Data for this task

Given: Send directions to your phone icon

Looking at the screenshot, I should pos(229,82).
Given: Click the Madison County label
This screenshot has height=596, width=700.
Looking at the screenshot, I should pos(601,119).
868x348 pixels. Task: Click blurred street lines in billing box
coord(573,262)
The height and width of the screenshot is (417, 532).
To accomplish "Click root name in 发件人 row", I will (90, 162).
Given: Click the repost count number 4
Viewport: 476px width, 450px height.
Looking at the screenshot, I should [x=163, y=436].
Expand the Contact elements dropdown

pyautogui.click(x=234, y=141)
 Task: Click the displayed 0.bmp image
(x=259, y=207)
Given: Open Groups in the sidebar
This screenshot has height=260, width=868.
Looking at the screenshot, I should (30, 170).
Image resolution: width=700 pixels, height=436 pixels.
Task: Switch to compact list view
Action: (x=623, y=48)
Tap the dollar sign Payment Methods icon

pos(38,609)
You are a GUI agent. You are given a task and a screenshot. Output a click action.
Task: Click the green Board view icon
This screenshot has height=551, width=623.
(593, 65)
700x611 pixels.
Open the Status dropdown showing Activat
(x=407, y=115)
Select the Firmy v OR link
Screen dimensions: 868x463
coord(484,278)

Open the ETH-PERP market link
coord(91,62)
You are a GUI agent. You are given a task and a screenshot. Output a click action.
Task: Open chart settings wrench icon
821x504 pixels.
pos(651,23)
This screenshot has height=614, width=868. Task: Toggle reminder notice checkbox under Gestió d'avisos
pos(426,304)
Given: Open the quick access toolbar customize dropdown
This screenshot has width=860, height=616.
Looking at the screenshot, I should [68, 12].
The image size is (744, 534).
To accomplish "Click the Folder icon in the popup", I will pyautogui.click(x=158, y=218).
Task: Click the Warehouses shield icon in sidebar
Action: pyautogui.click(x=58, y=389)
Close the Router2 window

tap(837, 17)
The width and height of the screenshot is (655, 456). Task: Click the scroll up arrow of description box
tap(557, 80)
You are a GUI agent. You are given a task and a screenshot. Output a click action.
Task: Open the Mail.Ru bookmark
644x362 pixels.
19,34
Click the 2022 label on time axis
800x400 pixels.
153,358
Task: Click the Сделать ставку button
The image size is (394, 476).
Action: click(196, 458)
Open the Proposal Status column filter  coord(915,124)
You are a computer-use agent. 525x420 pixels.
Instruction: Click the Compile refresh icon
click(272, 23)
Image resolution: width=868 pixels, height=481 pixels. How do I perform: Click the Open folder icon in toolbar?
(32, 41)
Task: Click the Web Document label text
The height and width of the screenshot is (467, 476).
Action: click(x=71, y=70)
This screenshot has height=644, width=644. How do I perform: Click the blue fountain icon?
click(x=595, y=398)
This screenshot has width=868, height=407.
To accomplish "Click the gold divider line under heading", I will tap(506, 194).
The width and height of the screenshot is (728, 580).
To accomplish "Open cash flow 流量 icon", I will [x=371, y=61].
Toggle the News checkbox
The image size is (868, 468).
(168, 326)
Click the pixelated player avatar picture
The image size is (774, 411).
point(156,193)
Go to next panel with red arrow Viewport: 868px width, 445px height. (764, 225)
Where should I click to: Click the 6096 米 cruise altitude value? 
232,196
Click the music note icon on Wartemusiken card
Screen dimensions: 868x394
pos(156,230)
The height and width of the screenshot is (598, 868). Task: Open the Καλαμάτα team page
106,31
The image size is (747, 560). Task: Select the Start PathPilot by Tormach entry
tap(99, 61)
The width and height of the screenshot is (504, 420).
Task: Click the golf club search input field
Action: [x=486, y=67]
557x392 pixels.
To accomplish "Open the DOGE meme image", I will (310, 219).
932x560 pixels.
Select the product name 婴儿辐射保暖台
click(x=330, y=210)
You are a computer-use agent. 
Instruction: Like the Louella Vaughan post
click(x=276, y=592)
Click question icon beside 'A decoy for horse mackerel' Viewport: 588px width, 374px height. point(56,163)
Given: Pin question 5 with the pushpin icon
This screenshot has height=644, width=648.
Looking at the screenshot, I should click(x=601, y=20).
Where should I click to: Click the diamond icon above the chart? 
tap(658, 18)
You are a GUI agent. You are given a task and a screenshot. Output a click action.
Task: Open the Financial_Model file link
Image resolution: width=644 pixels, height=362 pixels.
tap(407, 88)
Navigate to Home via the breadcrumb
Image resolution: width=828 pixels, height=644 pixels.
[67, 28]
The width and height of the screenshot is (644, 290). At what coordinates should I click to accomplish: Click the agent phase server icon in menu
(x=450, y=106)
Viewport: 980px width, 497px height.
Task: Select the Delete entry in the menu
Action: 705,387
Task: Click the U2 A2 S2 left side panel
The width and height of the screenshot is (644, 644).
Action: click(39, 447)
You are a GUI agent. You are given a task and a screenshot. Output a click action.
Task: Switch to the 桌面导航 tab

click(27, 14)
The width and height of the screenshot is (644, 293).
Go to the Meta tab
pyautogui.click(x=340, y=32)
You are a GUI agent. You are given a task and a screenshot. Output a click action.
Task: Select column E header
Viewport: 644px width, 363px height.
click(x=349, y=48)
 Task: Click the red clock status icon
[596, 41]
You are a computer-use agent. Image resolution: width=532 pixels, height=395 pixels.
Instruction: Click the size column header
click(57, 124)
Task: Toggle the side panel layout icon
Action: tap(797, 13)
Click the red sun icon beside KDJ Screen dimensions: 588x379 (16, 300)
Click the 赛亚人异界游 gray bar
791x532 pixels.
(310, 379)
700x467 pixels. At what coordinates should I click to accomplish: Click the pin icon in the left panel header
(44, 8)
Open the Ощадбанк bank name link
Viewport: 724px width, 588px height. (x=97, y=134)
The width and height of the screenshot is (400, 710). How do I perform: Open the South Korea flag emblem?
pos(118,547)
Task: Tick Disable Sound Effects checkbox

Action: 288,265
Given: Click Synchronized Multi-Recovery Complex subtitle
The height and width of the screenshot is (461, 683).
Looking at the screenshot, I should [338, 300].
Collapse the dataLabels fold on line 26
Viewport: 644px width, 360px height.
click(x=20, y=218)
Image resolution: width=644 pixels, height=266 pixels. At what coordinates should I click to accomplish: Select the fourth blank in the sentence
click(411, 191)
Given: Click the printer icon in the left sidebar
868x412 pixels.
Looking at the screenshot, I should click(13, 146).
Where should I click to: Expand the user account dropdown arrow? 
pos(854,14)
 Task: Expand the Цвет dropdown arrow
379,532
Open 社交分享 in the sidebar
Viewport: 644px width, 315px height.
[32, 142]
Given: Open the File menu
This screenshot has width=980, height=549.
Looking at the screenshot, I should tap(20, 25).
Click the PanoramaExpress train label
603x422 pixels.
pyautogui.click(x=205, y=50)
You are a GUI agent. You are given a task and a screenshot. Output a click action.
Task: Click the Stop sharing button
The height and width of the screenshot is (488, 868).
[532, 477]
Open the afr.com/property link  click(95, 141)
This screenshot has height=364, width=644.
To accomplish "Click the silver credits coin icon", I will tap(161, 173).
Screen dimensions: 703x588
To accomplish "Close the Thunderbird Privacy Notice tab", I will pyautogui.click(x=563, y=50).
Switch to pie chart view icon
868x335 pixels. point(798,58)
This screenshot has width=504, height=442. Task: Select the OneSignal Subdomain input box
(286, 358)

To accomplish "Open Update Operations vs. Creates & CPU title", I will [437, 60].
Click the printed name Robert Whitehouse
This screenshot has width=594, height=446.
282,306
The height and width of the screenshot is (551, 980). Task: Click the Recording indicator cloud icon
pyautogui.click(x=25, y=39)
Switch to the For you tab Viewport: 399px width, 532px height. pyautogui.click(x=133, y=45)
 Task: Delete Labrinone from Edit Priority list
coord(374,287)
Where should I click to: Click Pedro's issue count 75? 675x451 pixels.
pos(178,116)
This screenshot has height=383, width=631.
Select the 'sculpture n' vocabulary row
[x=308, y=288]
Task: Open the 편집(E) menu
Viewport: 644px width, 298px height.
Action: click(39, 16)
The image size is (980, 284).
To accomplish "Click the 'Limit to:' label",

Exercise instructions
Produce a word-for-word copy of everything above from the line holding "Where should I click to: Click the diamond" down to the line holding "Task: Open the Financial_Model file link", with both of those lines kept.

Task result
Where should I click to: Click the diamond icon above the chart? 
tap(658, 18)
You are a GUI agent. You are given a task and a screenshot. Output a click action.
Task: Open the Financial_Model file link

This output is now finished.